The Quiet Wins That Sustain Us
These moments of not doing are rarely celebrated, but they matter. They reflect boundaries, prioritization, and an increasing ability to regulate attention and energy over time. When we only count visible output as success, we miss the quieter wins that actually support long-term functioning. These choices are not signs of limitation. They are evidence of learning.

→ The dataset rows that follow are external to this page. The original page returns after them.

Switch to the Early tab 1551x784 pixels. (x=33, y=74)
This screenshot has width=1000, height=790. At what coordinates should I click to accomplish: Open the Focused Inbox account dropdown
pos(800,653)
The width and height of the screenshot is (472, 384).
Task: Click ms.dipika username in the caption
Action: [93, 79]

As I move into a new year, I am not interested in wiping the slate clean. I am interested in continuity. In keeping what works, adjusting what needs support, and acknowledging that progress sometimes shows up as fewer overextensions, fewer yeses, and fewer abandoned paths.
I am not throwing away what I built. I am refining it. I am continuing practices that worked, adjusting those that did not, and keeping space for curiosity without urgency.
Improvement does not require a dramatic reset. It requires continuity.
So instead of asking, “How do I start over?” I am asking, “What is already working, and how do I build from here?”
That question feels steadier. Kinder. And far more sustainable.
If you are also closing this year with a mix of pride and unfinished plans, I invite you to look again. Notice not only what you accomplished, but what you chose not to do. There is wisdom there, and it is worth carrying forward.
Wishing you a 2026 that builds gently and intentionally on what already supports you, and includes many meaningful no’s along the way.